As La Vanguardia announced in December, the Government has decided to “partially” declassify the information on espionage with the Pegasus program to the president of the Generalitat, Pere Aragonès, in 2020 when he was vice president, as confirmed this Tuesday by the Minister of Education and spokesperson for the Executive, Pilar Alegría.

The decision, requested in November by the Barcelona judge investigating the case following a complaint from Aragonès himself, was taken at the meeting of the Council of Ministers this Tuesday. The Executive spokesperson explained that the Government is “the most interested” in clarifying the facts and has announced “the maximum collaboration with justice.” “The Government, at the request of a judge, has carried out a partial declassification for this specific case,” Alegría announced, adding that this declassification “in no way affects national security.”

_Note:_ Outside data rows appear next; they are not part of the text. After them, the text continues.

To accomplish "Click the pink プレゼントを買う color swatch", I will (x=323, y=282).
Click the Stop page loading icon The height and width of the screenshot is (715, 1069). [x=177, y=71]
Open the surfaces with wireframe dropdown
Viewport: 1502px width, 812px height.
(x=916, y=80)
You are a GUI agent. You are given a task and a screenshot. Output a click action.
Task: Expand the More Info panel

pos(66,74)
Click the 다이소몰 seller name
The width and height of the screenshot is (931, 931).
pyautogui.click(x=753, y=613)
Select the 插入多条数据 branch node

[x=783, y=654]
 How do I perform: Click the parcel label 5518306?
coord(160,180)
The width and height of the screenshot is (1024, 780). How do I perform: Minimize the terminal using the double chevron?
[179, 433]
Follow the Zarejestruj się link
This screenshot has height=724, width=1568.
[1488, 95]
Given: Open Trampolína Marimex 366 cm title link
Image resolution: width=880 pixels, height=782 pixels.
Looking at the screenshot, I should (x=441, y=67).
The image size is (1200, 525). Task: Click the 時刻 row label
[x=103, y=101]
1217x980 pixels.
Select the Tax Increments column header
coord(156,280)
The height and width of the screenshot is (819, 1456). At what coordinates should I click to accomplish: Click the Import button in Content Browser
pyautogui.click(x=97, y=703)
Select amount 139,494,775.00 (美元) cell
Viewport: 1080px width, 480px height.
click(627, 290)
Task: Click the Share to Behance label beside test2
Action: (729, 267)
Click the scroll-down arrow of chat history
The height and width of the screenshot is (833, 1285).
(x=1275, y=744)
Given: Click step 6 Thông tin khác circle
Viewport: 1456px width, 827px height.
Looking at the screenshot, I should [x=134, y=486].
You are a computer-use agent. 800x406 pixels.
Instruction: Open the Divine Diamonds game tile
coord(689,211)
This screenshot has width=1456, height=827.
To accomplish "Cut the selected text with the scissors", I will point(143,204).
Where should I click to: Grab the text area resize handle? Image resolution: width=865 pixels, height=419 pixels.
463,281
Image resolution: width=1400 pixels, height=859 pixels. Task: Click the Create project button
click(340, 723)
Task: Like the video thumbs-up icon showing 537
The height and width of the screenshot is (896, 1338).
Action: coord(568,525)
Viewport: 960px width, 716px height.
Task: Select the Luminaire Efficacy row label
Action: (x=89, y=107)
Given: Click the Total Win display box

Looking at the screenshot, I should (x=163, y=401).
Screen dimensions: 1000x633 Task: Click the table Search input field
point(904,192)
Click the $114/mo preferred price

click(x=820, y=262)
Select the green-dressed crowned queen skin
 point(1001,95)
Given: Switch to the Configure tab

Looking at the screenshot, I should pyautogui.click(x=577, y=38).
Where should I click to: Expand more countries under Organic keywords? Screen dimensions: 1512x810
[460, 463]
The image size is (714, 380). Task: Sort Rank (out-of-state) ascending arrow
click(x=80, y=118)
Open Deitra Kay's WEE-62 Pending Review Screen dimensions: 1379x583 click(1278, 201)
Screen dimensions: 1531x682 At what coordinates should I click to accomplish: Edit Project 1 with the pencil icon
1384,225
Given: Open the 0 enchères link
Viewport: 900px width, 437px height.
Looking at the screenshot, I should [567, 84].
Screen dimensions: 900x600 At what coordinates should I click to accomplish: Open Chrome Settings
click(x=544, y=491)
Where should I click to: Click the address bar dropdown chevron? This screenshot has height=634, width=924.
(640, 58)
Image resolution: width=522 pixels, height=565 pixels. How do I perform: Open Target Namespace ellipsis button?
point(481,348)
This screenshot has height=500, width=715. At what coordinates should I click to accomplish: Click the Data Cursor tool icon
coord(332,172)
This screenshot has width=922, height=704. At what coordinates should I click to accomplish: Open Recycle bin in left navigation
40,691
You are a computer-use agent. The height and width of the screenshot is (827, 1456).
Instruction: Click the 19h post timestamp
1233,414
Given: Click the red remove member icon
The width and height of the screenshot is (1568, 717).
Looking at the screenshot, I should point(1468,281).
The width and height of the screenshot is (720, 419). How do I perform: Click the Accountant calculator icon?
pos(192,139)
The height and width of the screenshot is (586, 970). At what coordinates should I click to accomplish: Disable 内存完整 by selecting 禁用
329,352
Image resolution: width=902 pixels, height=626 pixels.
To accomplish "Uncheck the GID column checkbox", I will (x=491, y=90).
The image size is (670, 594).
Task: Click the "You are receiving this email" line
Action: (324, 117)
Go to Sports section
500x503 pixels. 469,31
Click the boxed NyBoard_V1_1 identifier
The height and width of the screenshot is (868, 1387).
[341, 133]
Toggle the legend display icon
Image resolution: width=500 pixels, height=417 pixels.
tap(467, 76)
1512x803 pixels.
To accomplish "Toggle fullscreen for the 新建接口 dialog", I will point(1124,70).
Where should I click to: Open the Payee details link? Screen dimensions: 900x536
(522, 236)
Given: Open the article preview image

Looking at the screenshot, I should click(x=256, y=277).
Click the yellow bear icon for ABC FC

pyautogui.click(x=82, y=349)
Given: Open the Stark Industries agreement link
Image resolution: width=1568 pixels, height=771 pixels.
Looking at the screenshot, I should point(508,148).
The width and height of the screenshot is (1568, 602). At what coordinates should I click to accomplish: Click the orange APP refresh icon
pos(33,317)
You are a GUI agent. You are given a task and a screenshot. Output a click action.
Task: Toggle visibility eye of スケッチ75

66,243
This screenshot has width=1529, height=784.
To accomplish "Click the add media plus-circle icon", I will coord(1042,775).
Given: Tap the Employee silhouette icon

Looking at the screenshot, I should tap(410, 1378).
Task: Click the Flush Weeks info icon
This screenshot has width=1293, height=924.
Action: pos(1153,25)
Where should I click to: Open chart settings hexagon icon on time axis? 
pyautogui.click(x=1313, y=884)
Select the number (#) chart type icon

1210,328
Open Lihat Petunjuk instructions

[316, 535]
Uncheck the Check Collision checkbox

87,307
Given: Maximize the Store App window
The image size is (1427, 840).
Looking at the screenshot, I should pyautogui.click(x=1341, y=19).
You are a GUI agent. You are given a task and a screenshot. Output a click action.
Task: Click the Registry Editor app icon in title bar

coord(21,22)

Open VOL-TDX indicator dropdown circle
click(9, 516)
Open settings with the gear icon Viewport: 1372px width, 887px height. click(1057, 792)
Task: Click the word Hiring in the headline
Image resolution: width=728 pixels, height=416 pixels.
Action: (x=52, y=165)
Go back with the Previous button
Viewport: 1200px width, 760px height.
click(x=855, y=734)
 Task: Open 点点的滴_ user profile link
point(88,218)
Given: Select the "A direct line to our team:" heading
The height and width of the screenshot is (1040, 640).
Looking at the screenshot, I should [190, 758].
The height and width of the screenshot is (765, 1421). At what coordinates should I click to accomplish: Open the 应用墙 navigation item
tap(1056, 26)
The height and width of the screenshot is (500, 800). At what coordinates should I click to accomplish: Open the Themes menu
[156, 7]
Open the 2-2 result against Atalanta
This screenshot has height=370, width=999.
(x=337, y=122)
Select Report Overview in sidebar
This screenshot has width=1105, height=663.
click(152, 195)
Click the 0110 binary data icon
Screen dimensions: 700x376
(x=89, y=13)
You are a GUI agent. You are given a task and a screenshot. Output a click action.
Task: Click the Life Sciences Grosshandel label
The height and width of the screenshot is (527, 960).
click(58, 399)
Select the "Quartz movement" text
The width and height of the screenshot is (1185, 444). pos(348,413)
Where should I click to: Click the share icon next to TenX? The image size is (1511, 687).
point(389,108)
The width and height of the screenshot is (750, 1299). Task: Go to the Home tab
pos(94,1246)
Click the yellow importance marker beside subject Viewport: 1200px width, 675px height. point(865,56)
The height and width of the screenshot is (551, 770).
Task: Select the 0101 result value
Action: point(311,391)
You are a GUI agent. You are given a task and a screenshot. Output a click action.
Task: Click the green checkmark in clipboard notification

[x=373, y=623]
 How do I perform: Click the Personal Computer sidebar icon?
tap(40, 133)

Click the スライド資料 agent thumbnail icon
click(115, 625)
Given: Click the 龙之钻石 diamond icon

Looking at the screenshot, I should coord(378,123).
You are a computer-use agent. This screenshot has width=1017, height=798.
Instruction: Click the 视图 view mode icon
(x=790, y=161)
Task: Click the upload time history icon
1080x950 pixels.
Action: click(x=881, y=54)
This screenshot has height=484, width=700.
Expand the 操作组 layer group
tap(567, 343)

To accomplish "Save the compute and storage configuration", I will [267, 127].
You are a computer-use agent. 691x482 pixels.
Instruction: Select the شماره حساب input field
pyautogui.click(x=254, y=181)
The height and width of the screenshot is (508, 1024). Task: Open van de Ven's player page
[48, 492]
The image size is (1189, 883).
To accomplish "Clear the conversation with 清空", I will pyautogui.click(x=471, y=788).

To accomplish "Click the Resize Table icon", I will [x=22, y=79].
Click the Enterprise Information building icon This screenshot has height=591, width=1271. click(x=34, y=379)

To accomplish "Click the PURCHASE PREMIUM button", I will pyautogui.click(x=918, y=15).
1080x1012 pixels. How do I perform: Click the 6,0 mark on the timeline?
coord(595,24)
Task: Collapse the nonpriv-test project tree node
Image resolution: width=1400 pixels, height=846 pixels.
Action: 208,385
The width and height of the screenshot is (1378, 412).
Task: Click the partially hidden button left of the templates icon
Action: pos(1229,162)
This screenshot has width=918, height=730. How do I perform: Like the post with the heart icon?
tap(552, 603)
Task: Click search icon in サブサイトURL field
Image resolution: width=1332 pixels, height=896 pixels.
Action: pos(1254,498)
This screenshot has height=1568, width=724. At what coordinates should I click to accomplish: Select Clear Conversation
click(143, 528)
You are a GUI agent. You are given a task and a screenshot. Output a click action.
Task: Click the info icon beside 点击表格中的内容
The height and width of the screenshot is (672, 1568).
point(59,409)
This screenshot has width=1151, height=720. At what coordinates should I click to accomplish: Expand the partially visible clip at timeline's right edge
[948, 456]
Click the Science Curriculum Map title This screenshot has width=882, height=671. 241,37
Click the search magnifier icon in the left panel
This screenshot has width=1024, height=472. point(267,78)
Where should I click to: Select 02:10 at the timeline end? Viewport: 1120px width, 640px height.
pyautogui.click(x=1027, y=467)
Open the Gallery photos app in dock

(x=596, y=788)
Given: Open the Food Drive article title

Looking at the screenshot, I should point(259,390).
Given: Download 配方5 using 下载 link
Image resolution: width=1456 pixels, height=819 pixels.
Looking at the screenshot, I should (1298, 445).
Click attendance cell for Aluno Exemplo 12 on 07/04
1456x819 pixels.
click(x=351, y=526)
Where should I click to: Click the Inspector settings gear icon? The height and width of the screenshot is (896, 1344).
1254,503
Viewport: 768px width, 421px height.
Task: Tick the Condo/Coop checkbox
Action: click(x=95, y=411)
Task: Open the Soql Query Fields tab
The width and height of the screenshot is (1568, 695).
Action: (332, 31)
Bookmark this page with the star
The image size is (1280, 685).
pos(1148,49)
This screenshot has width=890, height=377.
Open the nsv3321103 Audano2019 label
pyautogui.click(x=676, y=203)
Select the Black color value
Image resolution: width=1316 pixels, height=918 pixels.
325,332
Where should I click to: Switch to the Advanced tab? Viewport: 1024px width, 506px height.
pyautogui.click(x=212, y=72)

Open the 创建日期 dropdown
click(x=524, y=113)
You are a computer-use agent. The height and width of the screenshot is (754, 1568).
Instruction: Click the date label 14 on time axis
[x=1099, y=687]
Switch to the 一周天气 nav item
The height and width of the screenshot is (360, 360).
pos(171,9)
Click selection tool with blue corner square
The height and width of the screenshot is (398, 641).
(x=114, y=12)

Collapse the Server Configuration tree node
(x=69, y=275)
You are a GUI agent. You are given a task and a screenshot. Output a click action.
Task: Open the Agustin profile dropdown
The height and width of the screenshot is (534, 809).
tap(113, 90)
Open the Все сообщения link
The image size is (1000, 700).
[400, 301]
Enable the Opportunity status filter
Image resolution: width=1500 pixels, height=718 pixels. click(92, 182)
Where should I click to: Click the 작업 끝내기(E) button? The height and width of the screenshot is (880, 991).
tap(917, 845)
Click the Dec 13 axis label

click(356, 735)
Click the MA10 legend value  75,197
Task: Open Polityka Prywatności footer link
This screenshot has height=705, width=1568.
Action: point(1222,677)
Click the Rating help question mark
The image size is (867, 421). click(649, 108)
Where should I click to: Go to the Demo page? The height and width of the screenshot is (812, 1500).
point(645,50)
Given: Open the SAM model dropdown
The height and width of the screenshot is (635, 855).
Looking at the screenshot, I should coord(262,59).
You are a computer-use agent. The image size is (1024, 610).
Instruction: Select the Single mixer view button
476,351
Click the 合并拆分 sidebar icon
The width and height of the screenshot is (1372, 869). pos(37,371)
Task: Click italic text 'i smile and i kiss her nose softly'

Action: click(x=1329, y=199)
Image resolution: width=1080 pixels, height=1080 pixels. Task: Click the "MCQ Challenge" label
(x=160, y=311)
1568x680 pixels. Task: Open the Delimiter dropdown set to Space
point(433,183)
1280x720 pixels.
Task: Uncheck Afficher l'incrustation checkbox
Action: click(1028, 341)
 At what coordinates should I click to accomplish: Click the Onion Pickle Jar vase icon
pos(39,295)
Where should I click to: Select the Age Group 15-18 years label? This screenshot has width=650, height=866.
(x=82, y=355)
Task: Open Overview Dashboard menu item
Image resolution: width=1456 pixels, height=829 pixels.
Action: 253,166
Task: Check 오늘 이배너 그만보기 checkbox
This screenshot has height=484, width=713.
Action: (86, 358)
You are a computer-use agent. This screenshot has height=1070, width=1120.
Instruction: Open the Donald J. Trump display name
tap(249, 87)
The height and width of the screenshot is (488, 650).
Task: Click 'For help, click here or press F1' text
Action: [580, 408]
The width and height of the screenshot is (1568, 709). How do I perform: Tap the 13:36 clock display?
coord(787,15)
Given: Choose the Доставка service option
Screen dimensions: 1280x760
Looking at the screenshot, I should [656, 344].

The declassification of documents, the scope of which remains to be seen, will allow the former director of the National Intelligence Center (CNI), Paz Esteban, who due to her former position is obliged to comply with the Official Secrets law, to respond to the questions from the investigating judge number 29 of Barcelona, ??Santiago García, that cover the documents declassified in the summons scheduled for next January 26 as investigated.

Aragonès’ complaint was directed against Esteban herself, who resigned from office precisely because of this charge, and against the Israeli group NSO that markets spyware. Esteban’s court appearance was scheduled for mid-December, but was postponed until the end of January after the State Attorney’s Office appealed his summons.

According to sources consulted in November by La Vanguardia, the information that the Government would declassify in principle is the same as what Paz was offering in the Official Secrets Commission, where he appeared behind closed doors for more than three hours in May of last year. There, he offered the deputies the judicial orders for the telephone interventions carried out by the CNI on 17 independence leaders.

The members of the Commission had in their hands confidential documents that included the owner of the stolen telephone, the corresponding judicial authorization, and the justification for it. With this, Esteban intended to demonstrate that the CNI acted scrupulously in accordance with the law, and that espionage had never been carried out on a massive scale and without judicial control.

The director of the CNI did not recognize in that appearance that the system used to carry out the espionage was the Israeli Pegasus virus, relying on the law itself that regulates the National Intelligence Center. This rule states that the Secrets Commission may have access to the materials, but not to the sources and means used.